### Saved data entries
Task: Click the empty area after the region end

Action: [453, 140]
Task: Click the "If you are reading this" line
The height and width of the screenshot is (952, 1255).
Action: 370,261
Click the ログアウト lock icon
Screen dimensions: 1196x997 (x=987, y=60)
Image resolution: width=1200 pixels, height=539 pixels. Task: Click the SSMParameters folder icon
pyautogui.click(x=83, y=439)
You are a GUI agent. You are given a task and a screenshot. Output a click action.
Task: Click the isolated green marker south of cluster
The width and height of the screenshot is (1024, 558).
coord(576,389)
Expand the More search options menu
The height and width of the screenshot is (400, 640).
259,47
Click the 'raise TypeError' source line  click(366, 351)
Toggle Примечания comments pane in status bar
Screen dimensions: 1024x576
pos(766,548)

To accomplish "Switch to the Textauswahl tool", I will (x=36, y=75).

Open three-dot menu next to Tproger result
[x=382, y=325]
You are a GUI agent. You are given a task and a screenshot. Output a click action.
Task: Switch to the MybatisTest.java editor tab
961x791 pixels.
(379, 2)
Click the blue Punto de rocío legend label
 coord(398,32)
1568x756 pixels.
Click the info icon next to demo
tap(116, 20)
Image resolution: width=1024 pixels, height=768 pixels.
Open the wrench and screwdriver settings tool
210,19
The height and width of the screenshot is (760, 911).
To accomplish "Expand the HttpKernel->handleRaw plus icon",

### WHAT TO WORK ON
Transcribe every record above exactly.

### THE COMPLETED TASK
Task: Click the empty area after the region end

Action: [453, 140]
Task: Click the "If you are reading this" line
The height and width of the screenshot is (952, 1255).
Action: 370,261
Click the ログアウト lock icon
Screen dimensions: 1196x997 (x=987, y=60)
Image resolution: width=1200 pixels, height=539 pixels. Task: Click the SSMParameters folder icon
pyautogui.click(x=83, y=439)
You are a GUI agent. You are given a task and a screenshot. Output a click action.
Task: Click the isolated green marker south of cluster
The width and height of the screenshot is (1024, 558).
coord(576,389)
Expand the More search options menu
The height and width of the screenshot is (400, 640).
259,47
Click the 'raise TypeError' source line  click(366, 351)
Toggle Примечания comments pane in status bar
Screen dimensions: 1024x576
pos(766,548)

To accomplish "Switch to the Textauswahl tool", I will (x=36, y=75).

Open three-dot menu next to Tproger result
[x=382, y=325]
You are a GUI agent. You are given a task and a screenshot. Output a click action.
Task: Switch to the MybatisTest.java editor tab
961x791 pixels.
(379, 2)
Click the blue Punto de rocío legend label
 coord(398,32)
1568x756 pixels.
Click the info icon next to demo
tap(116, 20)
Image resolution: width=1024 pixels, height=768 pixels.
Open the wrench and screwdriver settings tool
210,19
The height and width of the screenshot is (760, 911).
To accomplish "Expand the HttpKernel->handleRaw plus icon",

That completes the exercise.